# Task requirements
Only a number is wanted: how many lines in the records below contain "agent"?

[Source records]
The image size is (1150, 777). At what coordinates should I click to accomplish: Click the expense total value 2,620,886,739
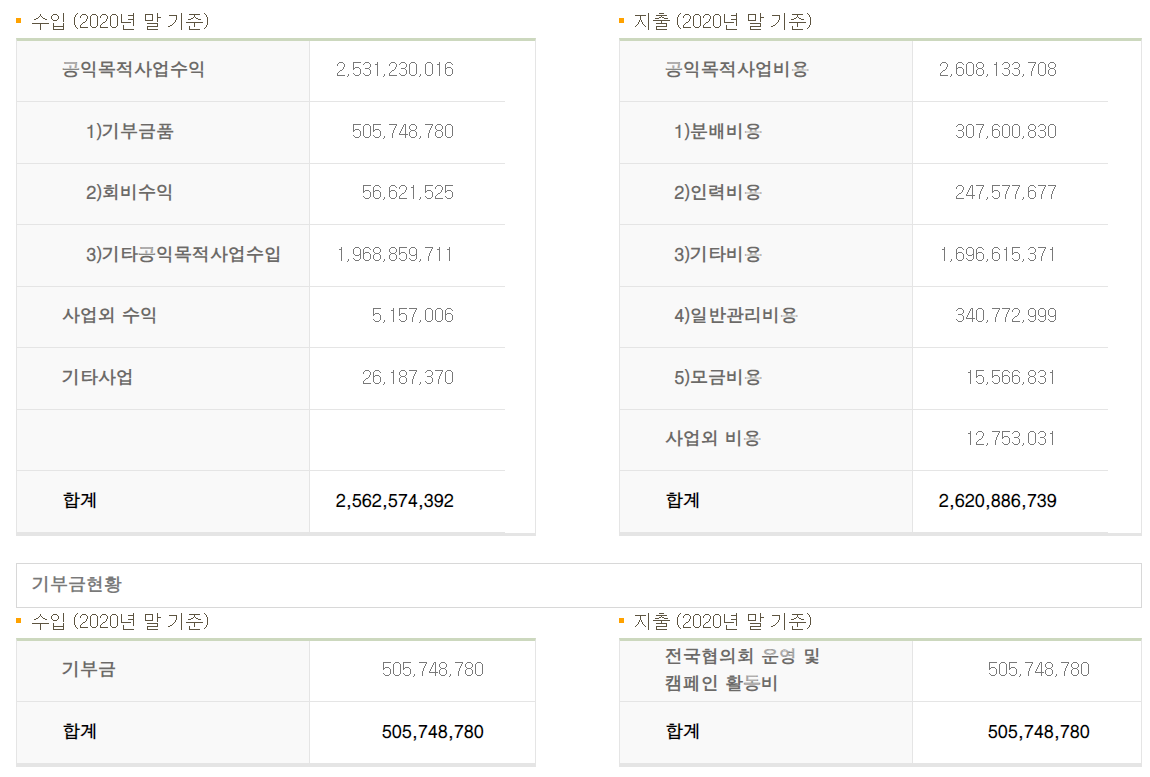pos(997,501)
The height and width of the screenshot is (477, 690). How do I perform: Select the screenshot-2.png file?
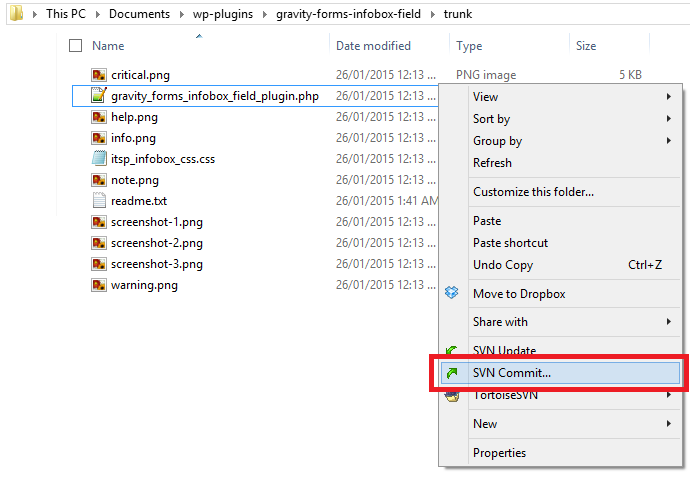pyautogui.click(x=157, y=243)
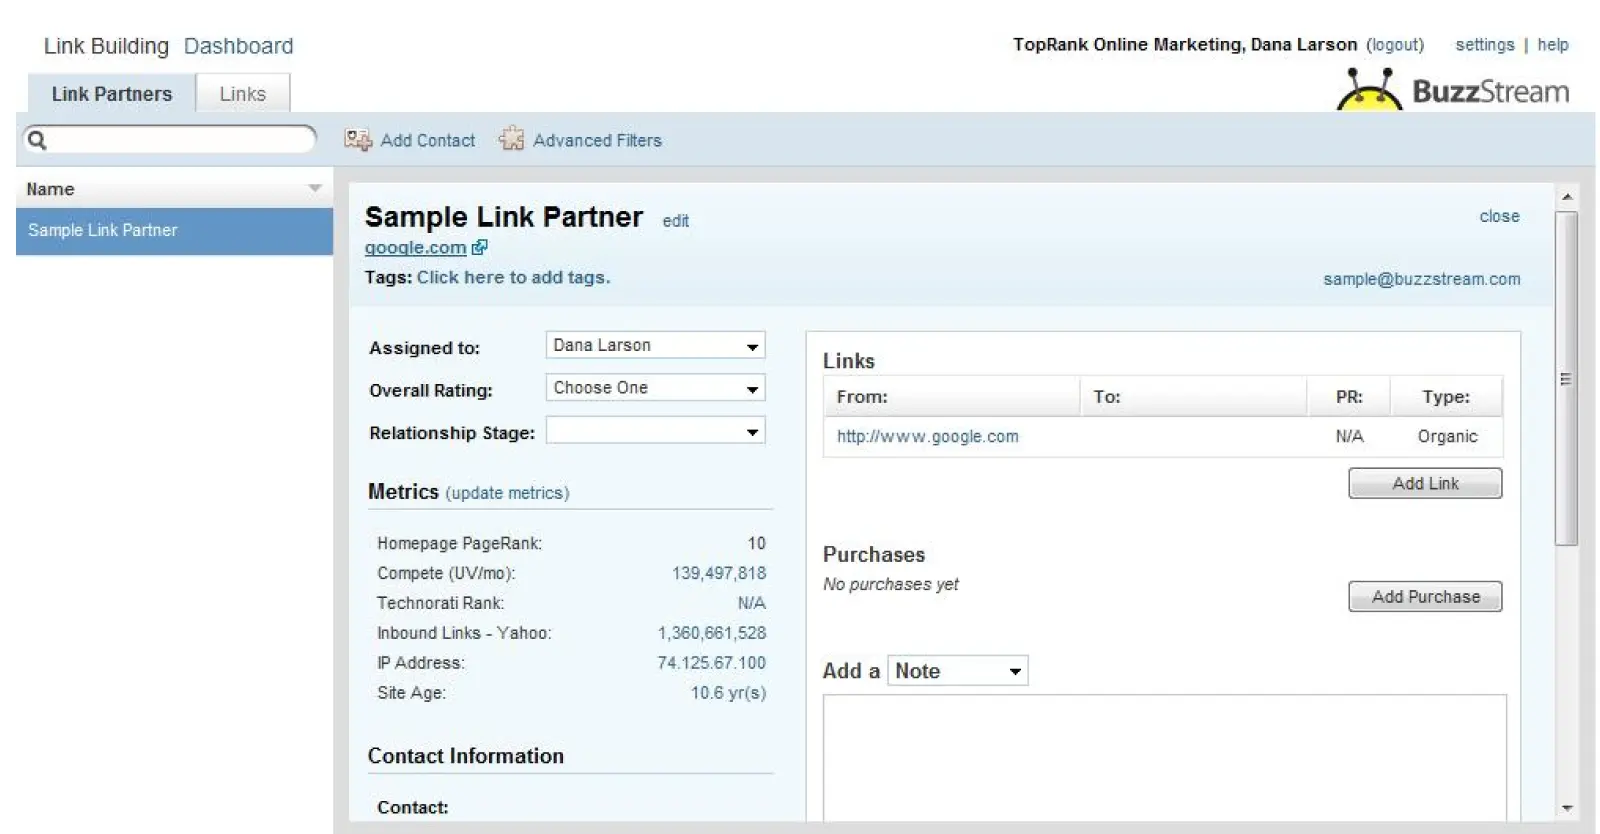The image size is (1600, 834).
Task: Sort list with Name column arrow
Action: 315,189
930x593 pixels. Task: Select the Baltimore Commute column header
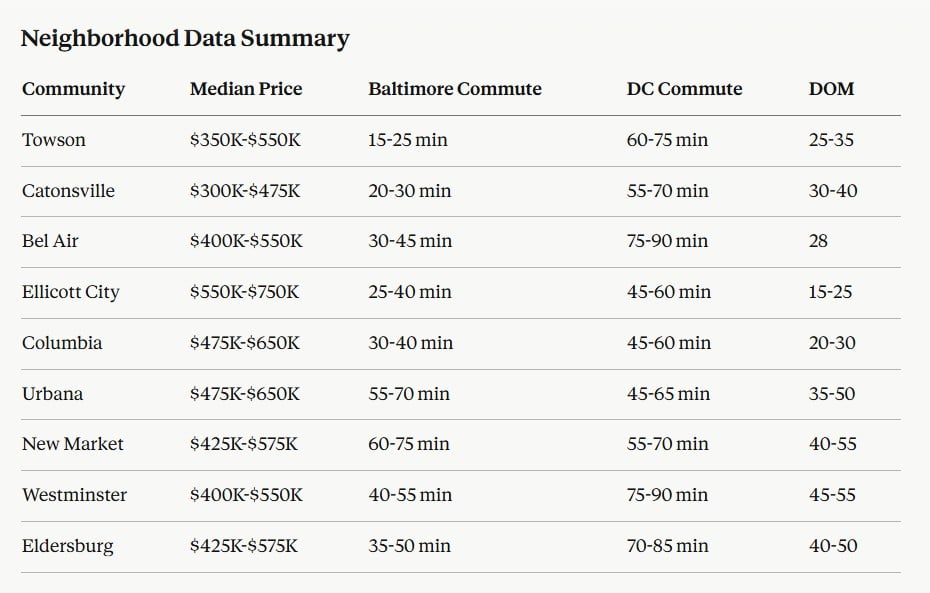coord(455,89)
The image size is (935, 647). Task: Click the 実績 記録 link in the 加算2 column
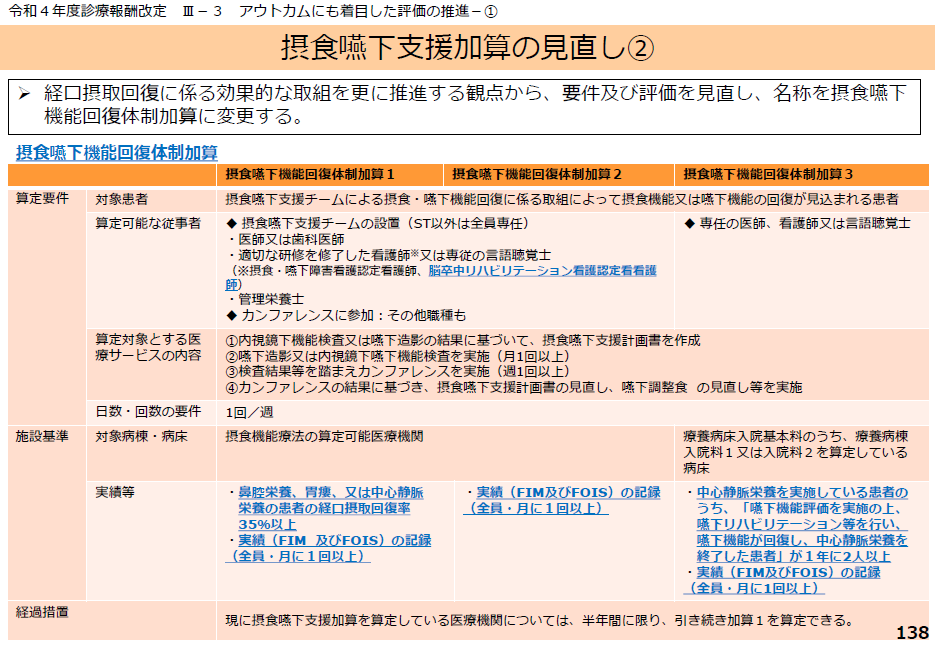(562, 500)
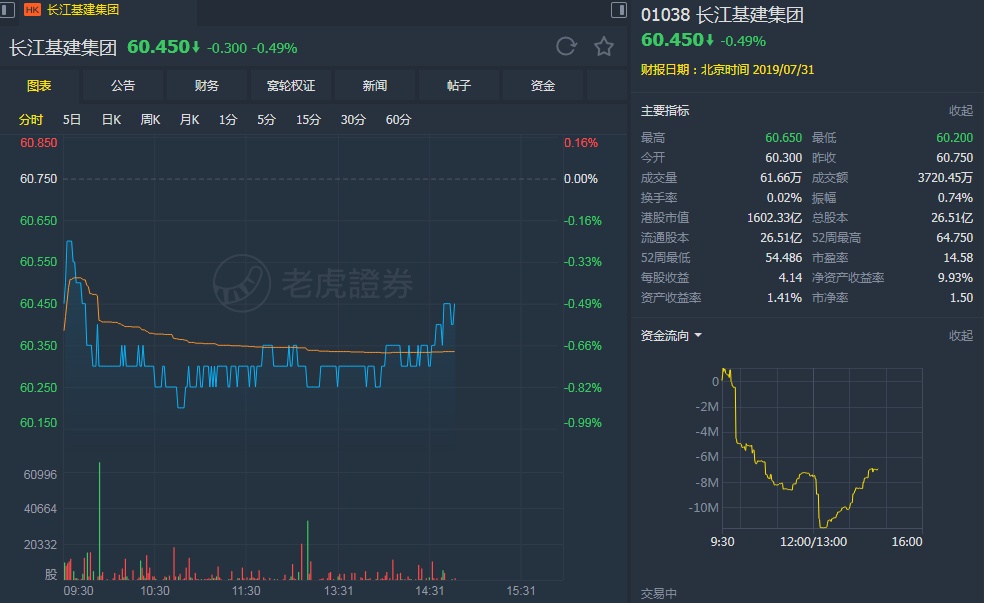Image resolution: width=984 pixels, height=603 pixels.
Task: Open the 窝轮权证 tab
Action: pyautogui.click(x=291, y=86)
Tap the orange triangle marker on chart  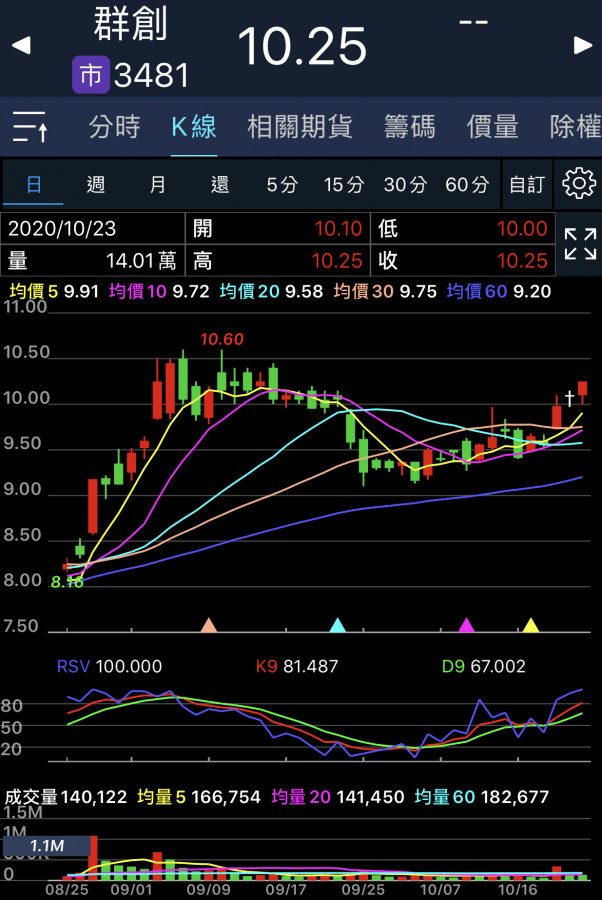208,625
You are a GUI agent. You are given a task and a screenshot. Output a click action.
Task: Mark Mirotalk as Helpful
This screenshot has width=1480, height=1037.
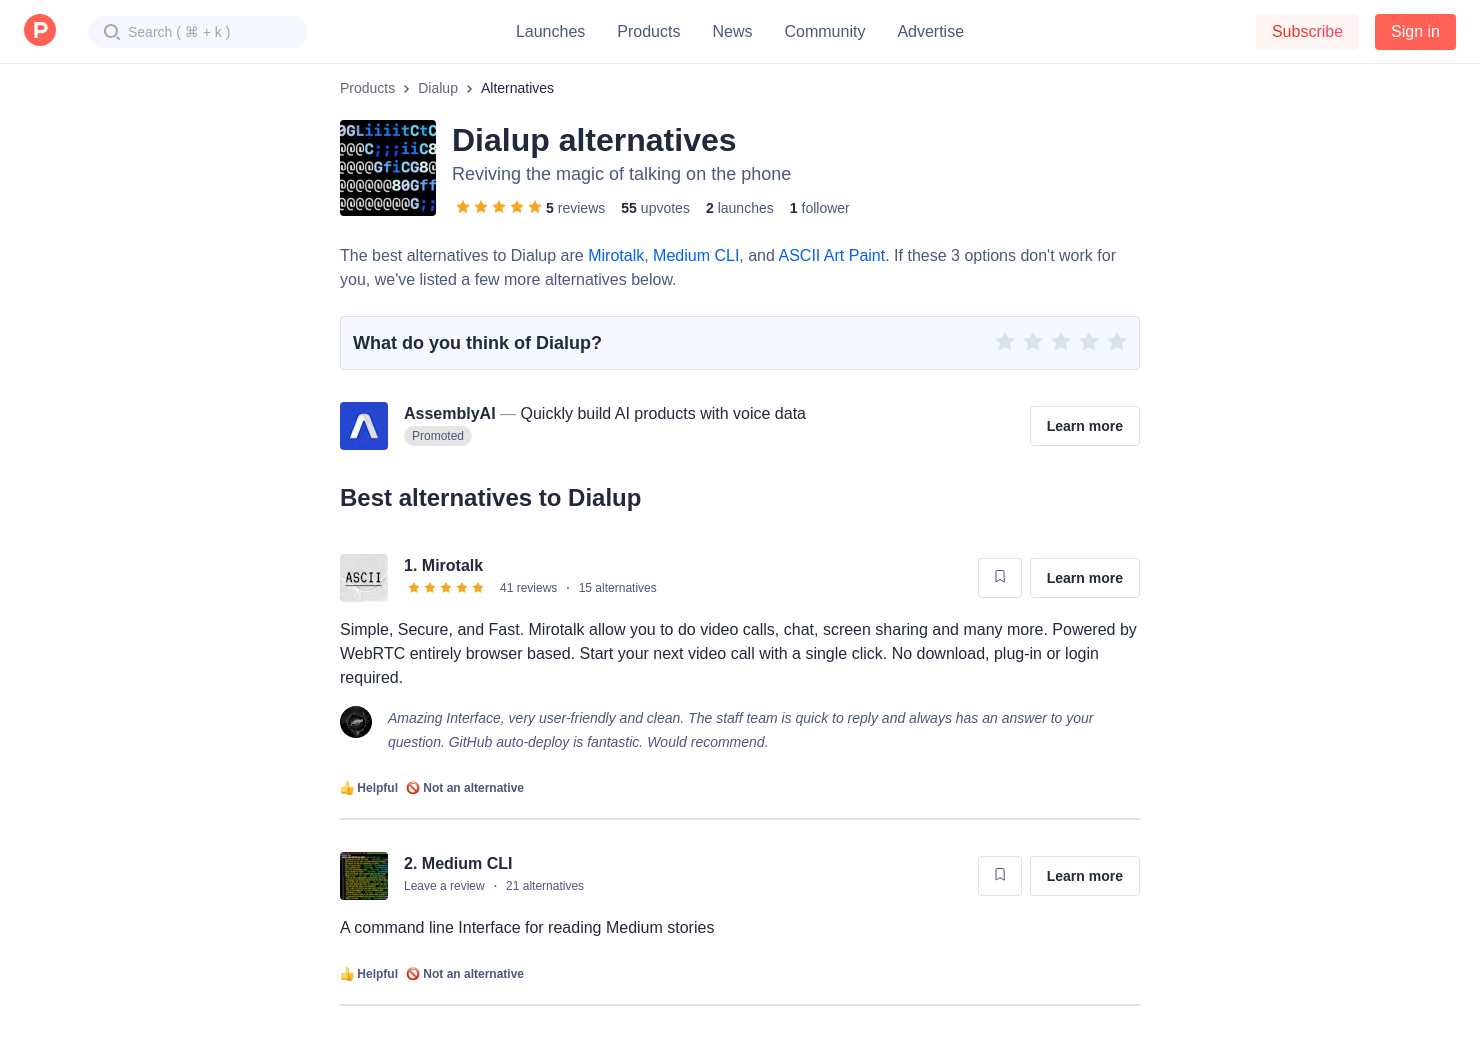click(369, 788)
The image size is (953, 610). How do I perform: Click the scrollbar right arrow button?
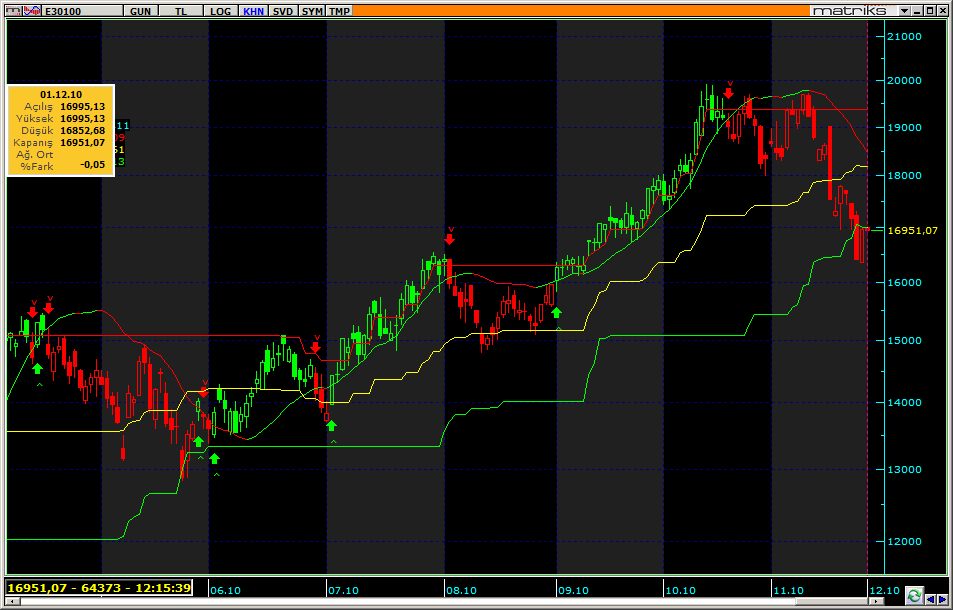(877, 603)
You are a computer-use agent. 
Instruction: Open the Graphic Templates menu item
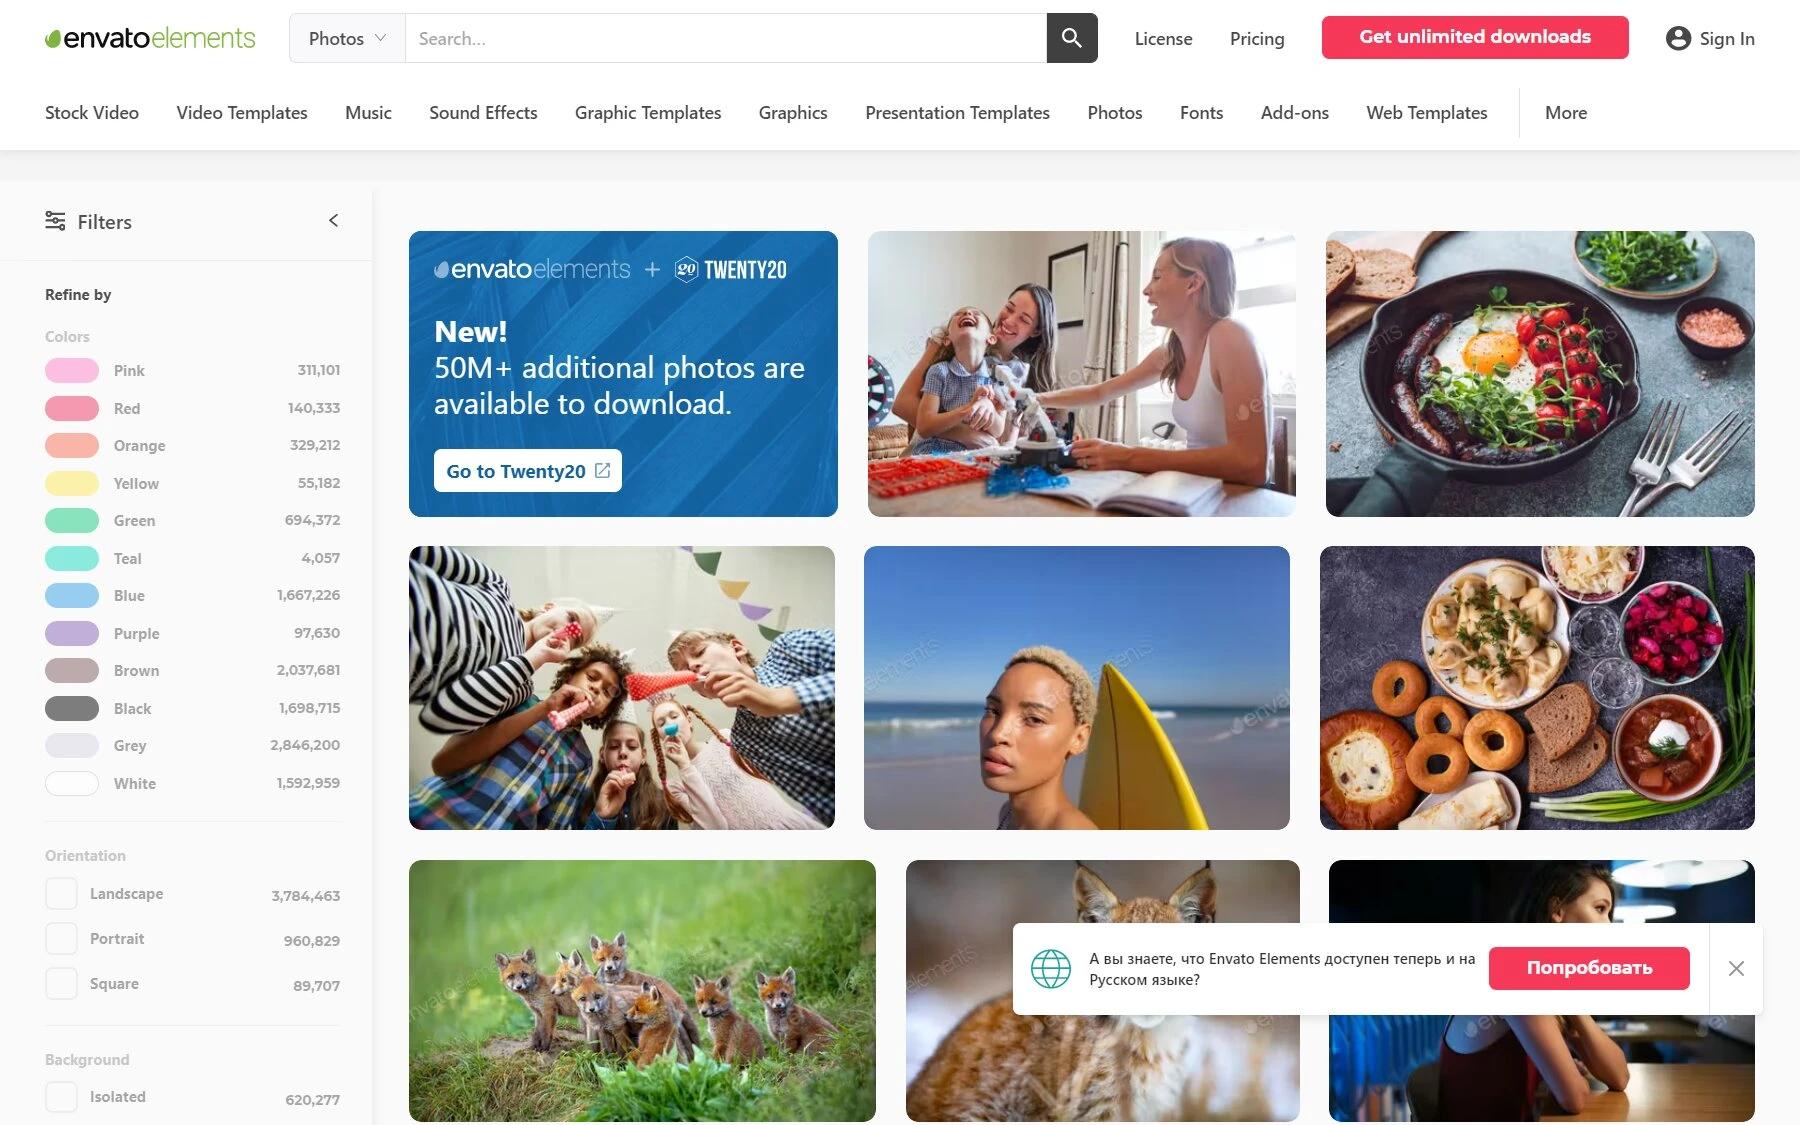(x=648, y=113)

# Output of the exercise
2